Damaged kidney function may cause cognitive decline in old age
September 29th, 2009 - 5:10 pm ICT by ANIWashington, Sep 29 (ANI): Impaired kidney function may lead to cognitive decline in old age, according to a new study.
Conducted by researchers at Rush University Medical Center, the study found that poor kidney function was linked specifically with cognition related to memory functions.
Damage to one of these functions, episodic memory, which retrieves memories of time, place, associated emotions and other contextual knowledge, is often the earliest sign of Alzheimer’s disease.
“Given the dearth of modifiable risk factors for age-related cognitive decline, these results have important public health implications. Further work to understand the link between kidney function and the brain may provide new strategies for preventing memory loss in elders,” said Dr. Aron Buchman, a neuroscientist in the Rush Alzheimer’s Disease Center.
He said that the findings show that there are common disease processes that affect both the brain and the kidneys in the elderly.
Buchman also hypothesized that underlying vascular problems, such as diabetes and hypertension, may account for the association between kidney problems and cognitive decline.
The study analysed data for 886 older adults who participated in the Rush Memory and Aging Project, a group of community-dwelling seniors with a mean age of 81, all of them initially free of dementia.
The participants were examined annually for up to six years to track changes in cognition over time.

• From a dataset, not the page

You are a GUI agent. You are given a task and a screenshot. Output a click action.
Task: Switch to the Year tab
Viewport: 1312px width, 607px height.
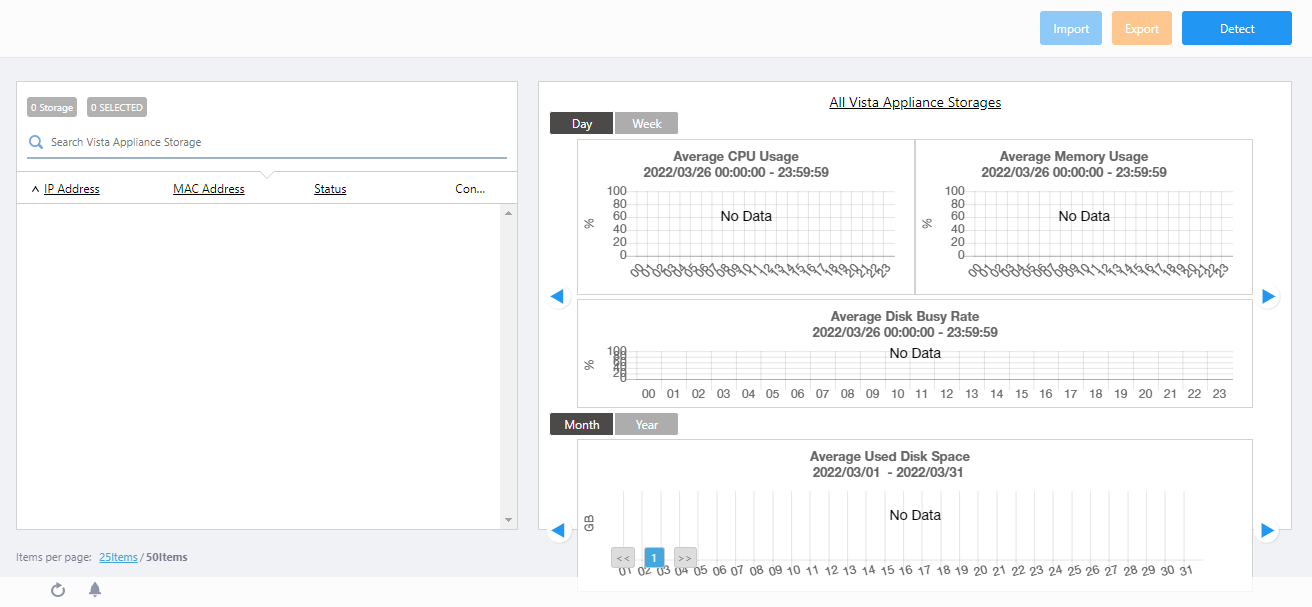tap(646, 425)
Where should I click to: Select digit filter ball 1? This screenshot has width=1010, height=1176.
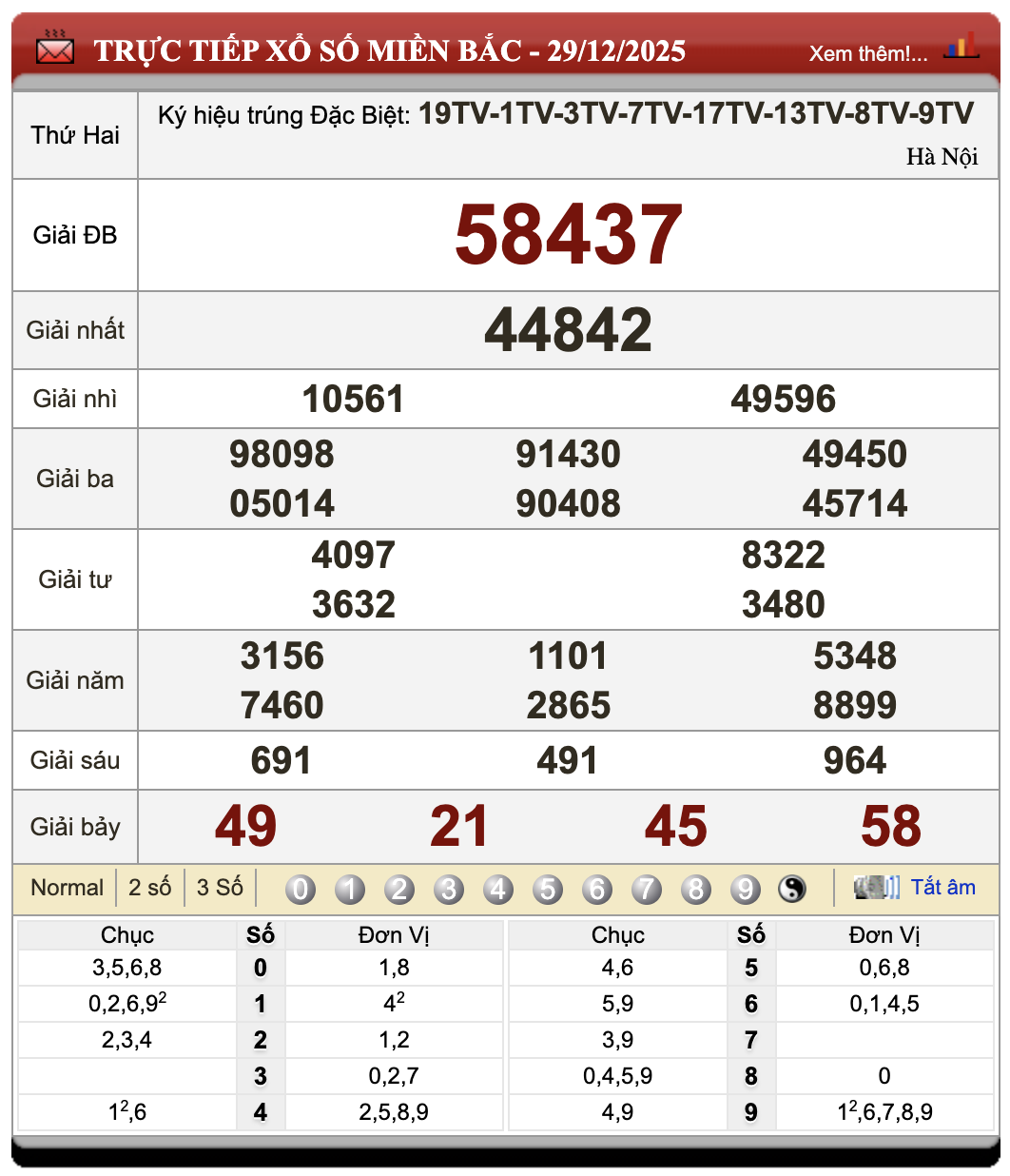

The researchers ruled out the influence of factors like aging and medications, which can affect cognition.
They found that poor kidney function, assessed at the beginning of the study, was linked with a more rapid rate of decline in cognition over the next several years - not in visuospatial ability or perceptual speed, but in three specific areas: episodic, semantic and working memory.
Buchman said that the rate of decline in cognition was equivalent to that of a person seven years older at baseline.
The study has been published in the journal Neurology. (ANI)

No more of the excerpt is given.